◆ Exercise description ◆
Give the number of lines in the entries below that contain "November". Write nothing besides it.

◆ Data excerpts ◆
* * * * *
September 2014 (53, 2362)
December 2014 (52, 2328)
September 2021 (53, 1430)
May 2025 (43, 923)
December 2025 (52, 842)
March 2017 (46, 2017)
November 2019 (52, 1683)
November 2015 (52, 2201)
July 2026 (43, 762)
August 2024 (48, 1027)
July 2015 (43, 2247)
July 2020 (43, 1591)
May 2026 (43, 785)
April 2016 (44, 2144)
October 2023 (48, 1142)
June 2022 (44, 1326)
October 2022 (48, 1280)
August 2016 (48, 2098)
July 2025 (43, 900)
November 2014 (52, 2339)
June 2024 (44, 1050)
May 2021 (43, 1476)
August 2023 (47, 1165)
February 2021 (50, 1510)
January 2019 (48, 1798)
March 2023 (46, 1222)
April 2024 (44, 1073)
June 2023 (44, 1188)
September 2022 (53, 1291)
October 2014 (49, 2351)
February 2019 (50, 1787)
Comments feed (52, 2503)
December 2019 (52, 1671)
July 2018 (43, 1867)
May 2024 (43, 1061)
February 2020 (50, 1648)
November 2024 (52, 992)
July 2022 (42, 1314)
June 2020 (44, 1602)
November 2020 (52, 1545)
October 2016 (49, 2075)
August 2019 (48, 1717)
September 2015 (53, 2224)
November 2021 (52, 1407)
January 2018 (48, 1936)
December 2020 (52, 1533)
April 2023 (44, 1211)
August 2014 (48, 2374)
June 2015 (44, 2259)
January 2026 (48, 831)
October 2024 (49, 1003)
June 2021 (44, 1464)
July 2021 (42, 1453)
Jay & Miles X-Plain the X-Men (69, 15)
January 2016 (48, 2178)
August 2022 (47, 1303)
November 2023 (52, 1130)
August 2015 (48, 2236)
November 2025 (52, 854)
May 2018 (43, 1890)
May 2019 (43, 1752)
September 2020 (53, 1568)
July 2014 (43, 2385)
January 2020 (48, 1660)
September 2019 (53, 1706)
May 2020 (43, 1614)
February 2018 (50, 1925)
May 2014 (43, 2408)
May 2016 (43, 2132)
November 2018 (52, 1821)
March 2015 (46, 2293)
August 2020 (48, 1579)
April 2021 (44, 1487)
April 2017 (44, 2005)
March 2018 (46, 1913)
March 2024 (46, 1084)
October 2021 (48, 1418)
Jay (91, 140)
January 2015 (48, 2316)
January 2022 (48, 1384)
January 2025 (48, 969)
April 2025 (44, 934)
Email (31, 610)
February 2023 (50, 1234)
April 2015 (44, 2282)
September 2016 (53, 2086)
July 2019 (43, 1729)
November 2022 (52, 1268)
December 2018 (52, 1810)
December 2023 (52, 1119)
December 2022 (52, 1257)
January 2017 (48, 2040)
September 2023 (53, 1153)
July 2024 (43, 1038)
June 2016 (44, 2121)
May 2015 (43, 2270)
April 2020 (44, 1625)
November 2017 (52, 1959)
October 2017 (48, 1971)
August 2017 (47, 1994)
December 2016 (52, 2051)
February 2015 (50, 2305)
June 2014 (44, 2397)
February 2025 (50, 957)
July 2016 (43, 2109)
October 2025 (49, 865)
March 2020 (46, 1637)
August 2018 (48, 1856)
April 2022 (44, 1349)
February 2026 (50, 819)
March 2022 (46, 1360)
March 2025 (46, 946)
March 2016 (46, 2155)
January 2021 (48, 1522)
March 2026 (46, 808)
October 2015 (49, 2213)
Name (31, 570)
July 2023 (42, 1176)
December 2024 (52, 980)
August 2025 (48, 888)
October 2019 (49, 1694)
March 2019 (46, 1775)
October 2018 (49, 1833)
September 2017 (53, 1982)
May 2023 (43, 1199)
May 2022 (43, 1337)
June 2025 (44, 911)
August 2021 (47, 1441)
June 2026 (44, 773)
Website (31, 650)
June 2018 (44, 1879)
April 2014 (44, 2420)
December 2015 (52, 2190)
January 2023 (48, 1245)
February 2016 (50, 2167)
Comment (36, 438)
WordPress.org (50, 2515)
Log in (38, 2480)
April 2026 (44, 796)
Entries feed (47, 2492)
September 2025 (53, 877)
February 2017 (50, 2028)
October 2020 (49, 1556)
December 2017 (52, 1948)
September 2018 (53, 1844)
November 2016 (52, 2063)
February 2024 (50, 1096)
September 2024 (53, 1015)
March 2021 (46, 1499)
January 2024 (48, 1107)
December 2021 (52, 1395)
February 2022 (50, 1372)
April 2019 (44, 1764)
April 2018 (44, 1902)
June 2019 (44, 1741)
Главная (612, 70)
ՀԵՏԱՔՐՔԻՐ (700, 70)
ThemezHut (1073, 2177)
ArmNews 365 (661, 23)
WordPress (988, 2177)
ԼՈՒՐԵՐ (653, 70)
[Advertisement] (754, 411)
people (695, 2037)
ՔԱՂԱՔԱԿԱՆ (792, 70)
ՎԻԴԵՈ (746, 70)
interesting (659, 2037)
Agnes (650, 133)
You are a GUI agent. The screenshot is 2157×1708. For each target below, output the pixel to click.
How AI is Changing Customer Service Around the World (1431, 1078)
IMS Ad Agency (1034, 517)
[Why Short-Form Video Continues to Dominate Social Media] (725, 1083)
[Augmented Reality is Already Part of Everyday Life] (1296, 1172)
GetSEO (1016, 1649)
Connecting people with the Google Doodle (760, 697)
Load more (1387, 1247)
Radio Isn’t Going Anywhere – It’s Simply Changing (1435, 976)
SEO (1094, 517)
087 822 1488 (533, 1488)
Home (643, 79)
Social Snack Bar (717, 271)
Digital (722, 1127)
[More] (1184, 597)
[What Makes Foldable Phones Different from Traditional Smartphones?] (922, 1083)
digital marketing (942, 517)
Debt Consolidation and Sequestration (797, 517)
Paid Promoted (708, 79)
* * * * *
◆ Written response ◆
12